Rowland, officials differ over county move on TABOR

By Duffy Hayes

Saturday, May 4, 2013

In May 2007, Mesa County took the unprecedented step of deciding — without voter approval — to exclude its local sales taxes from revenue limit calculations set forth in the Taxpayer’s Bill of Rights.

Six years later, current and former county staff say the county did so with unanimous consent of the three county commissioners.

One of those commissioners, though, vehemently denies that she ever signed off on the plan, or that she participated in the meeting where, the current and former officials say, the decision was made.

“I never participated in a meeting where this was discussed. I was never asked to support such a scheme and I never gave my approval to implement it,” former Commissioner Janet Rowland wrote in an email to The Daily Sentinel.

“I never would have gone for that — ever,” she said in a subsequent interview.

Then-County Administrator Jon Peacock says she did. So, too, does county Finance Director Marcia Arnhold, as does current Commissioner Steve Acquafresca, who was one of the three commissioners said to have given unanimous consent to the change.

All three refer to a May 2007 meeting in which Peacock, Arnhold and, according to them and Acquafresca, all three commissioners discussed the possible change, with attorney Dee Wisor on the phone from Denver. Wisor was solicited for a legal opinion about the possibility of excluding sales taxes and provided a case for the change based on the fact that Mesa County voters had approved their sales tax in 1981, well before voters statewide approved TABOR.

“I remember that we gave direction. And it was unanimous amongst all three,” Acquafresca said recently.

“We met for 45 minutes to an hour, was my recollection. And there were a lot of questions — a lot of back and forth,” recalled Peacock, now the Pitkin County manager.

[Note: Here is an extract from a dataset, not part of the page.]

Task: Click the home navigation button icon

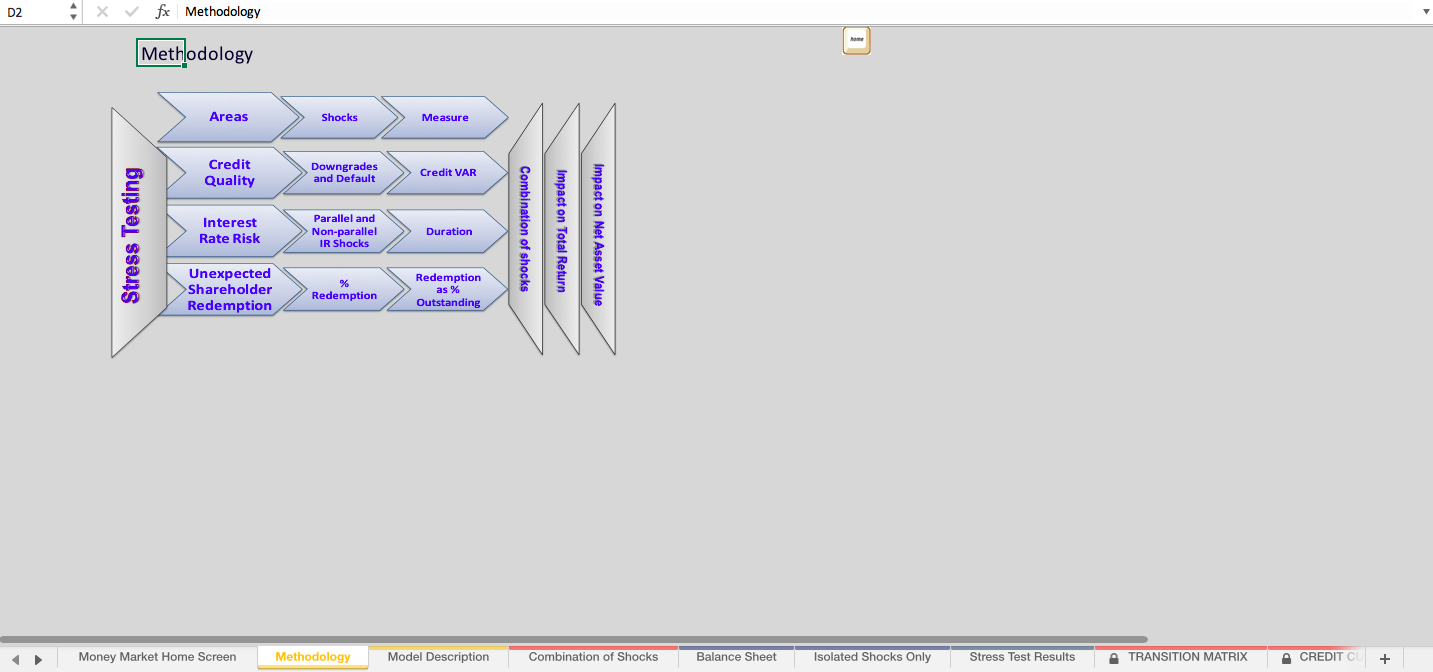Action: (x=856, y=41)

“I do know that we wanted to make sure that everyone was comfortable with the decision before we moved forward, and that we had that consent,” he said.

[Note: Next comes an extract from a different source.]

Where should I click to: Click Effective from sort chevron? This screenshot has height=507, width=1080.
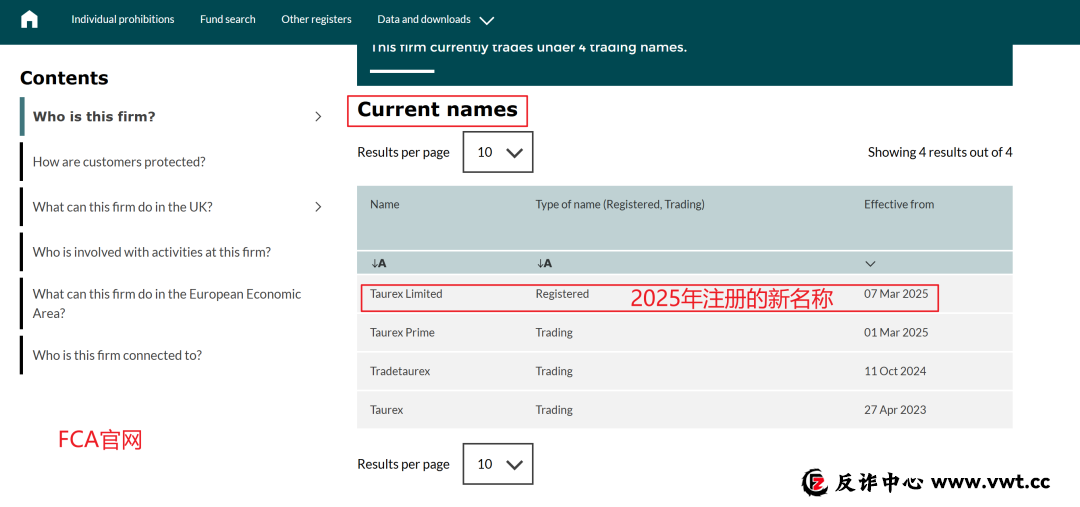[870, 264]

In an interview, Arnhold recalled a meeting and unanimous consent from the board to make the change, but her recollection was slightly inconsistent with other accounts. She said the meeting was held in Peacock’s office and that County Attorney Lyle Dechant was in attendance. Peacock said the meeting in question was held in a conference room and Dechant was not there.

“The reason I’m having a hard time figuring out where it happened is, it didn’t happen,” Rowland said.

Rowland said the first she heard of the sales tax exclusion was by reading a previous article in The Daily Sentinel.

Further, in an email, she wrote, “I did not participate in a briefing and then on a whim agree to just eliminate over half of our revenue from TABOR because of some alleged, unsigned and undated legal opinion,” in reference to the advice formally given to the county by Wisor in a May 17, 2007, letter.

She instead charges Peacock with scheming to gain board approval for the change.

“This was the beginning of our third year, and I hadn’t quite learned yet the song and dance that Jon would frequently do, and the way he would play us,” Rowland said.

“I could see us having a meeting, a long afternoon of meetings, and at the very end he or Marcia saying something like, ‘We think we might be calculating our TABOR wrong, with the sales tax, and we’re going to look into that. Are you OK with that?’” she posited.

In another email, she wrote: “This is just one of the many things that Jon Peacock did without our knowledge. Unfortunately he was already gone by the time we learned of them … otherwise I can assure you this is one commissioner who would have voted to fire him.”

Back in 2006 and 2007, the county was registering record revenue and surely would have surpassed the limits set by TABOR that would have triggered a sizable refund to taxpayers.

Arnhold said Peacock back then “challenged us” to reassess their strategy toward TABOR.

During that board’s tenure, in addition to sales taxes being excluded, county commissioners also gained a TABOR exemption by creating an “enterprise” with the county’s building services department and utilized certificates of participation — which were upheld by Colorado courts — as instruments to raise money for capital projects.

“While some may not have agreed with the decision” to do both of those things, Rowland wrote, “(they) were done in broad daylight in a public hearing.”

As for the third member of the commission, Craig Meis, he could not confirm either account, saying, “It certainly is not something that sticks in my memory banks at all — about a specific meeting.”

Even if the decision to exclude sales tax revenue did indeed happen at the May 2007 meeting, a question can be raised about whether that constituted “formal action” by the board.

Colorado’s Open Meetings Law requires minutes of meetings to be kept when “formal action does or could occur.” The Daily Sentinel is not aware of any minutes recorded at — much less the specific date of — the meeting in question.

Peacock characterized the meeting as a “workshop,” which is exempt from the minutes requirement. Both he and Acquafresca have called the exclusion decision “administrative direction” to county staff, rather than a formal action or shift in policy.

The change in approach to the county’s TABOR calculations — which the county says began with the financials for 2006, when more than $27.7 million was collected in sales tax revenue — may be crossways with TABOR itself.

The constitutional amendment explicitly states that an election is required and districts must have voter approval in advance for “a tax policy change directly causing a net tax revenue gain to any district.”